## [Work to be completed]
Which lines of the data hold the word "Facebook"? Copy all of them.

## [Exercise data]
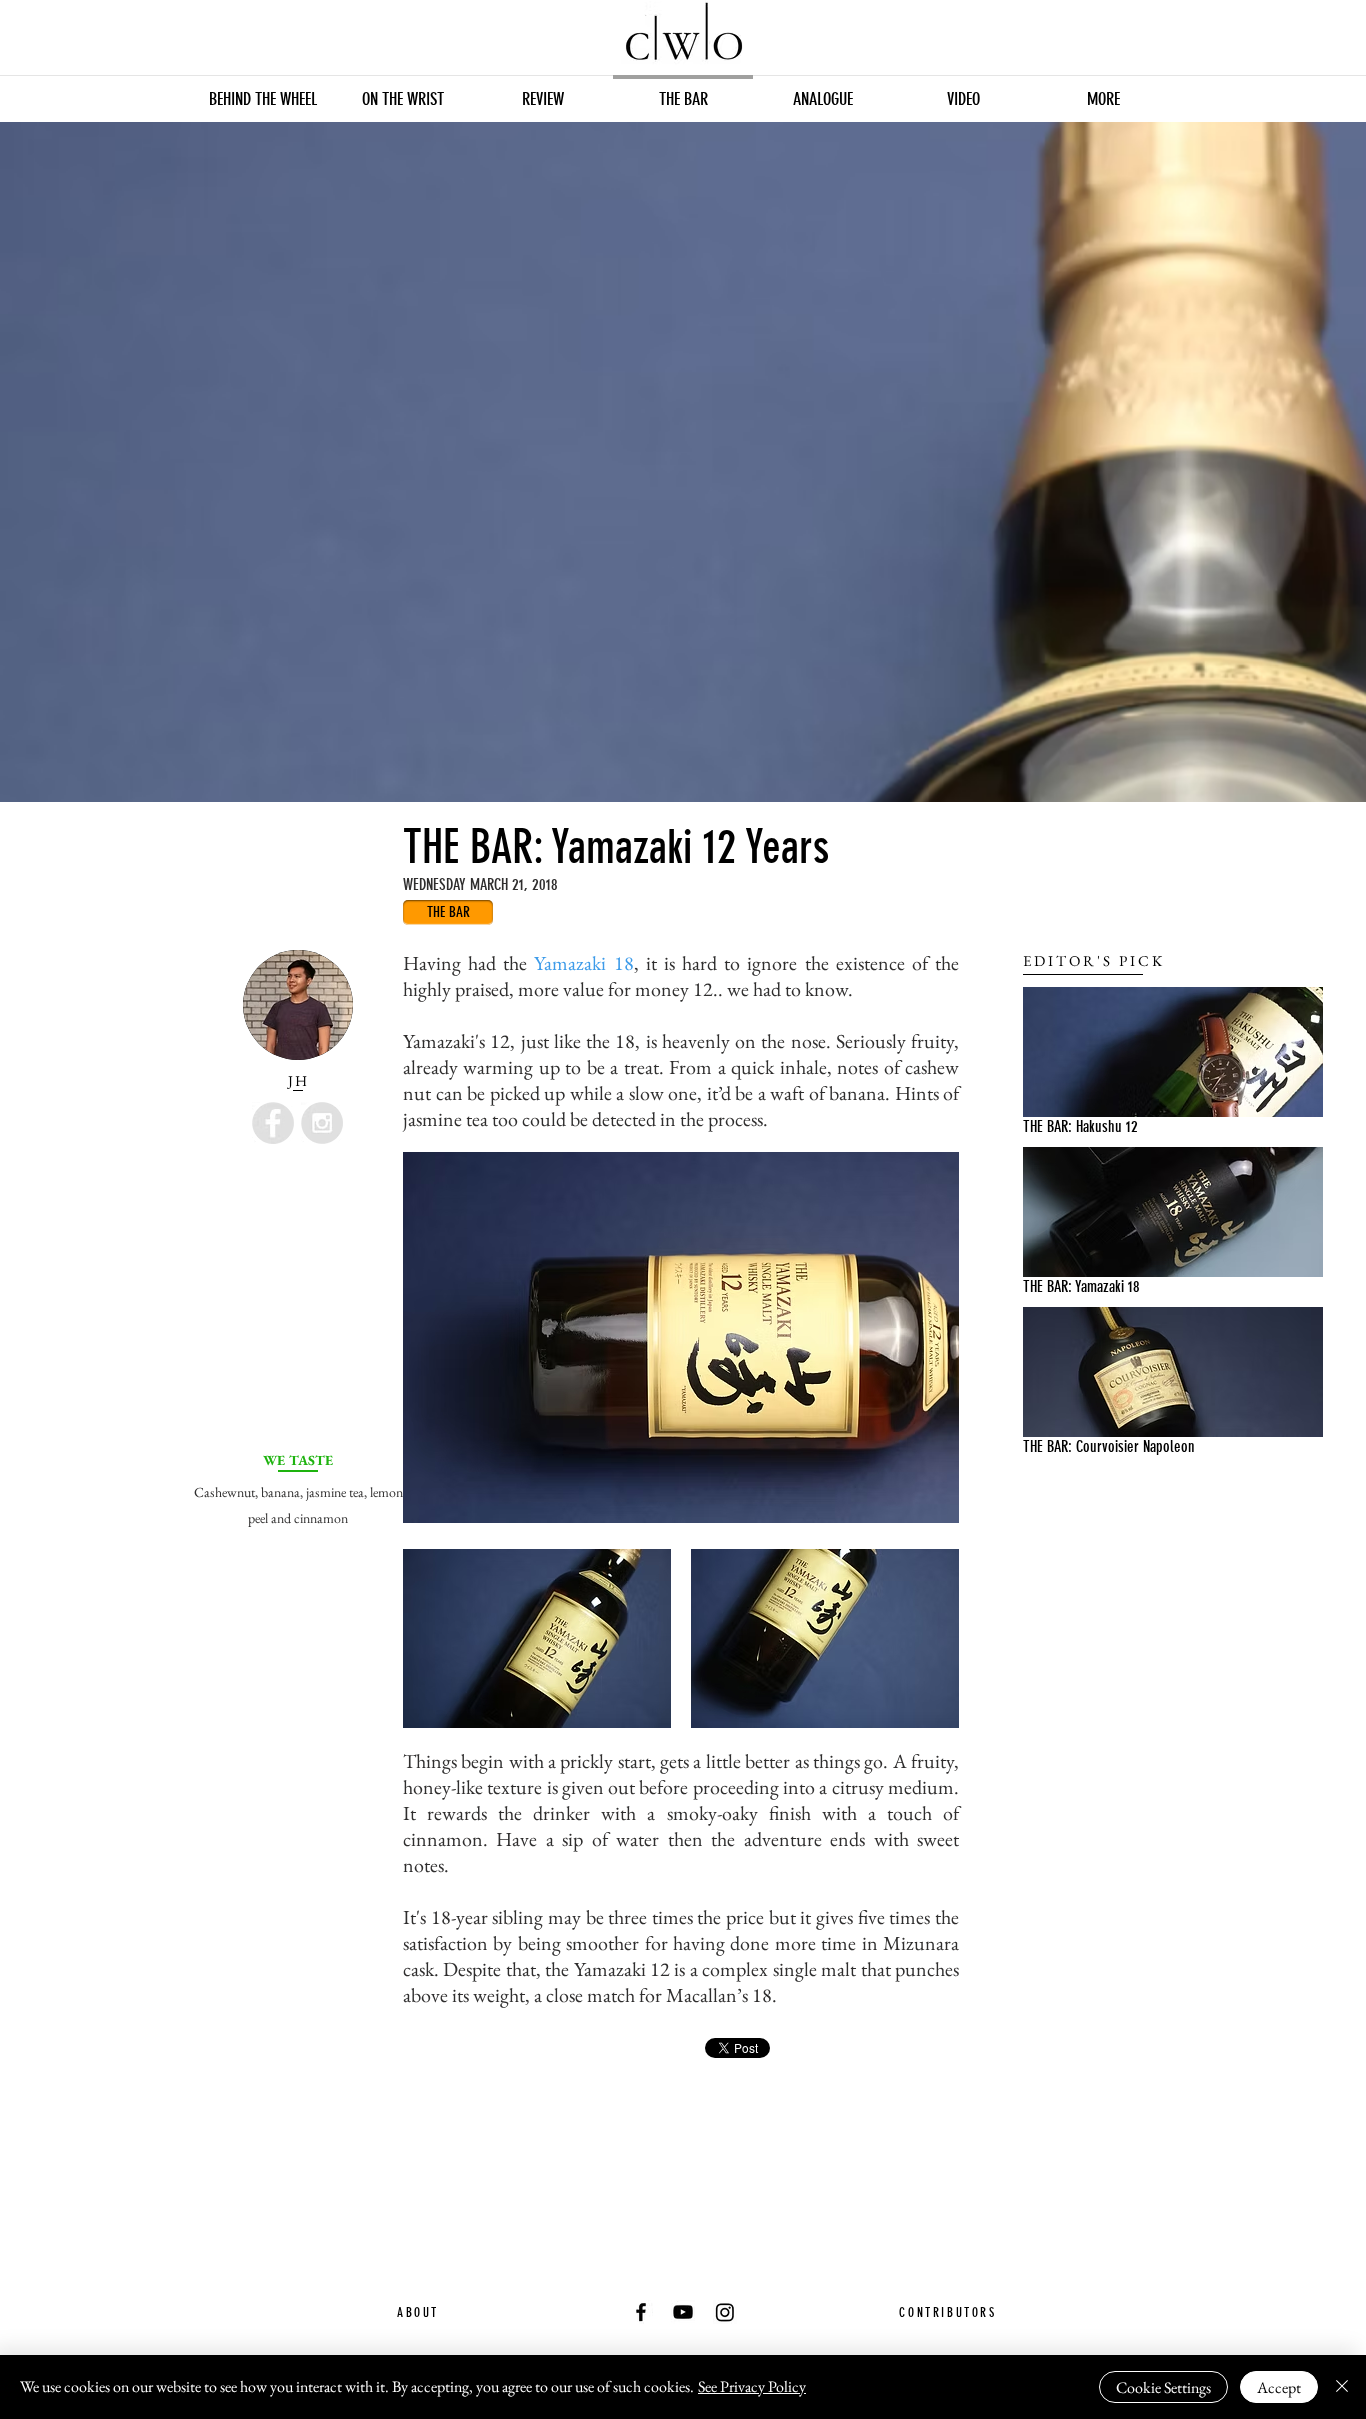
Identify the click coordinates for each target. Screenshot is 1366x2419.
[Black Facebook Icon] (641, 2312)
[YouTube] (683, 2312)
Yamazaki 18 (583, 963)
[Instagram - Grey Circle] (322, 1123)
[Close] (1342, 2387)
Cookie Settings (1163, 2387)
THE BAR (1045, 1126)
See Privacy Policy (752, 2386)
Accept (1279, 2387)
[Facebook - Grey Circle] (273, 1123)
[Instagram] (725, 2312)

## [Task result]
[Black Facebook Icon] (641, 2312)
[Facebook - Grey Circle] (273, 1123)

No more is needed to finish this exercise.